Marco sighed, got to his feet, turned, and almost startled backward into the sloshing ocean waves below. There, at the other end of the dock, was Cleo. She was watching him, had been watching him, the entire time. He tried to understand, to come up with a lie, a deflection, but he deflated. He put two and two together as he watched her in the twilight.
“Did you always know?”
Cleo nodded. “It was my assignment.”
“Even that first day? At the soil bed?” She nodded again.
“I…” he said, and felt his face screw up beyond his control. A sob escaped, and he lowered his head into his hands. “I’m sorry. I’m so sorry.”

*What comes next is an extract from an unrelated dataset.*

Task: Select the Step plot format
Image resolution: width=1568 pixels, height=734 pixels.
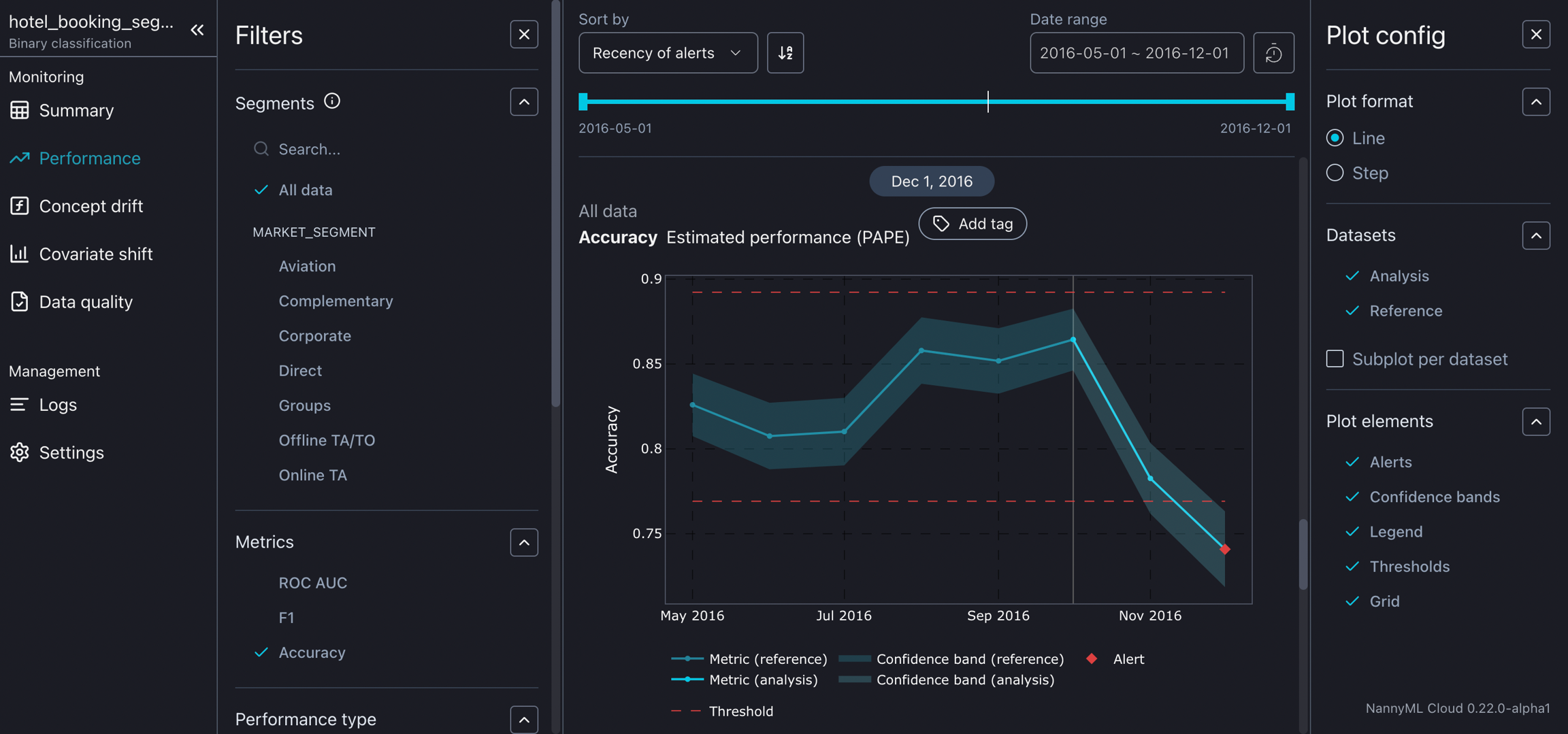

He felt her strong arms encircle him. He was sure she was going to throw him into the water at his back, or cuff him, but instead, she just held him. Just like she always did.
“I forgive you, Marco,” she whispered into his hair. “We’ve both been lying; I’m sorry too. I’m sorry for… manipulating you so. I’m sorry I couldn’t tell you.”

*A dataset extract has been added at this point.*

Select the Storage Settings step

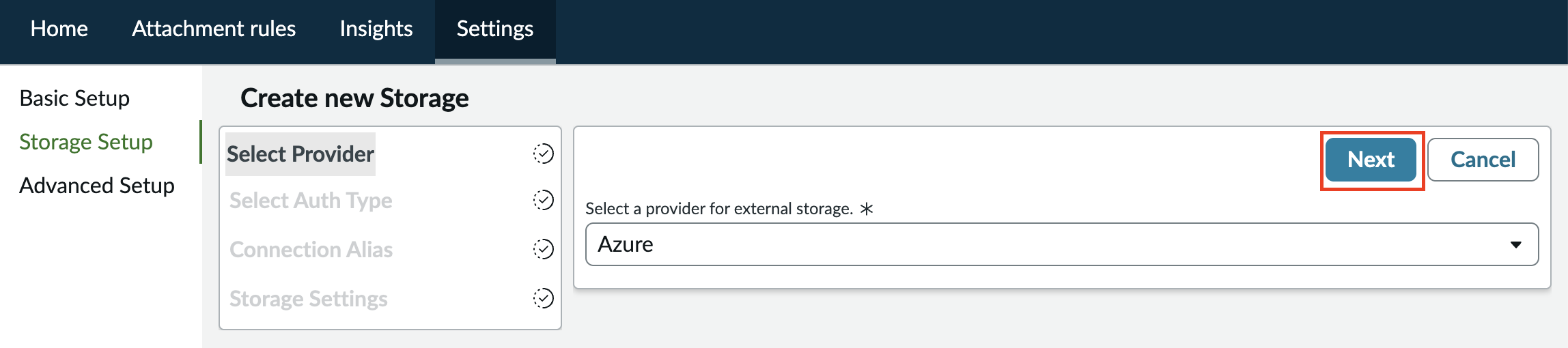pyautogui.click(x=309, y=299)
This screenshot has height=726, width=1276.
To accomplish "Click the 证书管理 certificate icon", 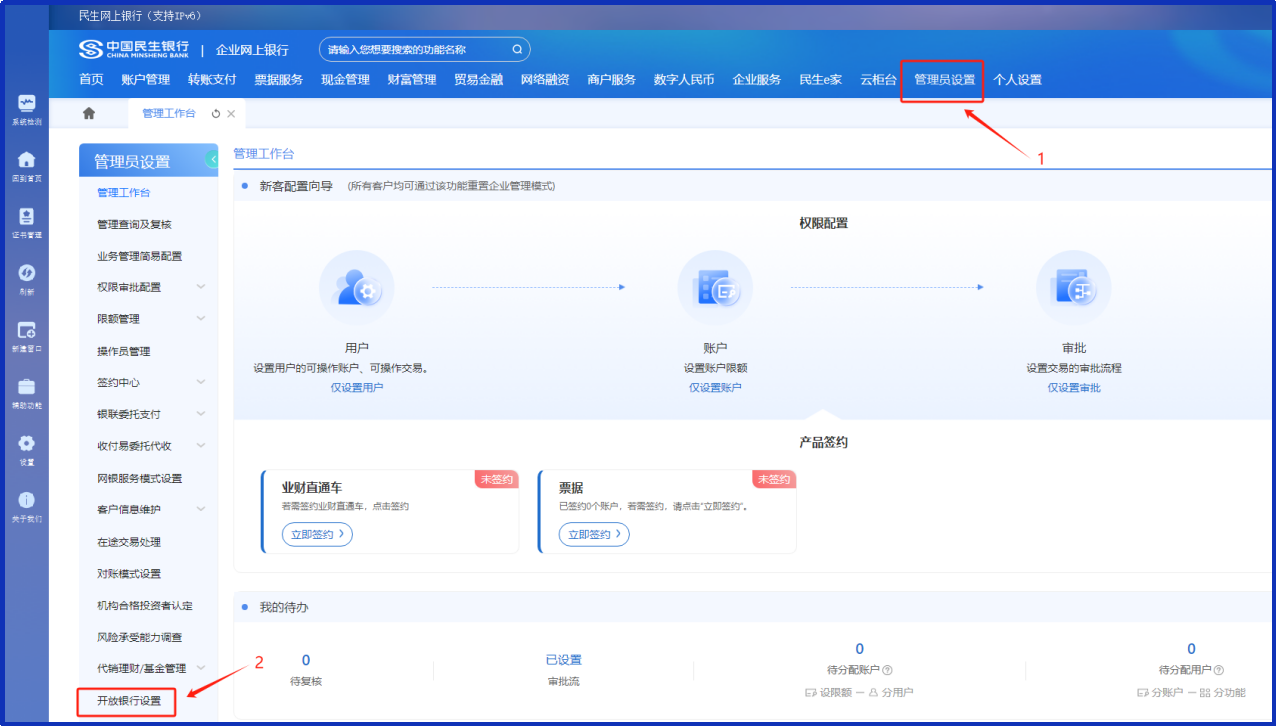I will pos(26,217).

“Was it — ,” his breath hitched in another sob. “Was it real?”
“Love? Of course, it was real. It is real, Marco. It’s still real. They never told me to sleep with you. You know that’s not how things work here. They just told me… that you were in a lot of trouble. That you were in too deep. That you had a decision to make somewhere down the line. They asked me to make you my friend, they never told me to make you my lover.”
“What happens now?” he muttered, resting his tired body against her strong frame. He couldn’t bring himself to hold her, to touch her. He felt like a liar, like a cheat, that she’d been lying to him the entire time as well meant almost nothing in relation to what he’d been about to do.
“Now? I hope you’ll come home. I don’t suppose you got my almond milk?” He shook his head.
“Thought not. Well, I suppose we’ll have to stop by the dispensary first. Then… I guess we’ll just have to talk this out. If I’m being honest, I was always looking forward to hearing about the you from before. From out there. To hearing about what made you the way you are now. We can be real to each other, true to each other, if you want to.”
Marco nodded. “I want that,” he said, still not quite believing that there wasn’t prison in his future, torture to divulge what little he knew about his military’s command structure. Maybe there was, somewhere, sometime, but not now. Right now, there was just the two of them, and he finally held her.
They stood holding tight to each other, a prominence on that stygian dock, as the last rays of twilight scattered into the indigo sky.